こうやって無理して列挙してはみたが、F君の期待の「勇気づけてくれ」にはほど遠い。結論として、「老いたら良かった」ことなどはなく、老いたら静かにしていることが肝要なのである。

赤錆びたトタン板の家がまだ残っている。(中央区)
(おまけの話)
「老いて良かった」というテーマの「おまけの話」は更に難しい。
私は自分で「老いて良かった」と思っていないのだから・・・・。
いつもこのブログで「お迎えが来る」とか、「残り少ない」などの文字を頻繁に書いていると、なぜか悟ることがある。
それは死を恐れなくなり、「いつでも来ていいですよ」という気持ちになっている。

蒸気機関車は今は飾り物となってしまった。

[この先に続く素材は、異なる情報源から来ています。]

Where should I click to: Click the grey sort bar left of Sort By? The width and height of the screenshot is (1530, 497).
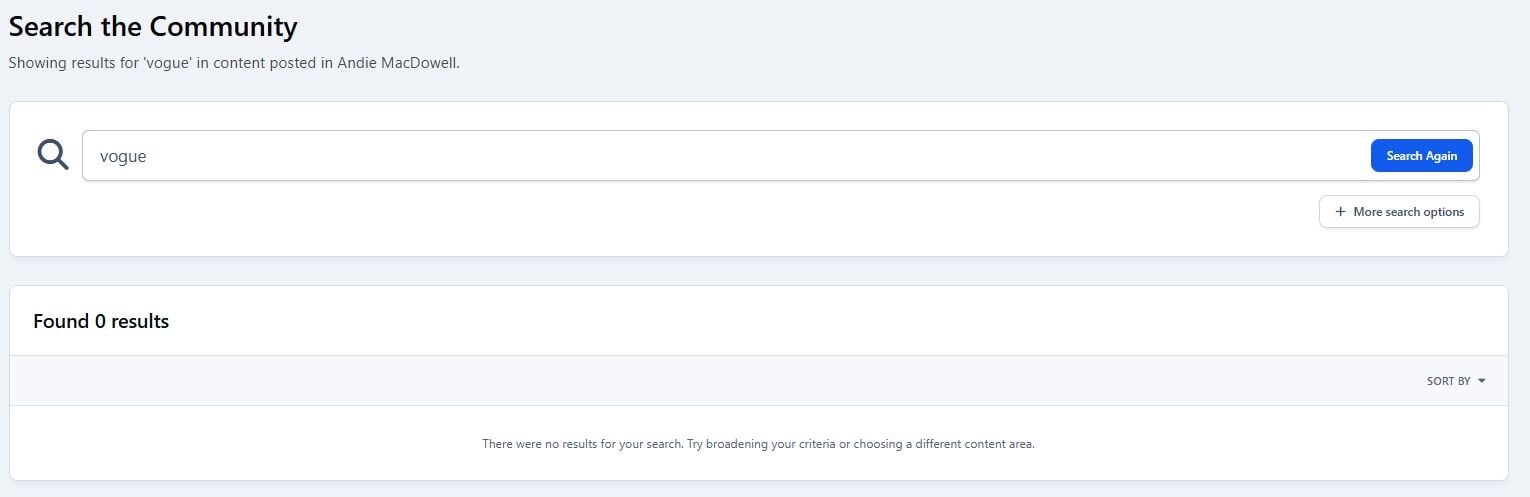[700, 381]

(港区)
「あなたの人生は明日で終りですよ」と神様から言われても、「はい、分かりました」と素直に受け入れることが出来るようになっている。
これを「達観」と呼ぶのか、あるいは「諦観」と呼ぶのか?

徘徊する歩道は、私のために大きな印を作ってくれて親切になった。(江東区)
ある時、テレビで黒柳徹子が言っていた。
「私、死なない病気になったみたい」。
これは可笑しい。結構、笑えた。
よく考えてみれば、今までの人類の歴史で「死ななかった人はいない」という当たり前のことに気付く。 それが「老いて良かった」ことなのかもしれない。

ハワイの荒 了寛和尚の「絵説法」・・・・(ハワイ) 老いても、私はなかなかこうはならない。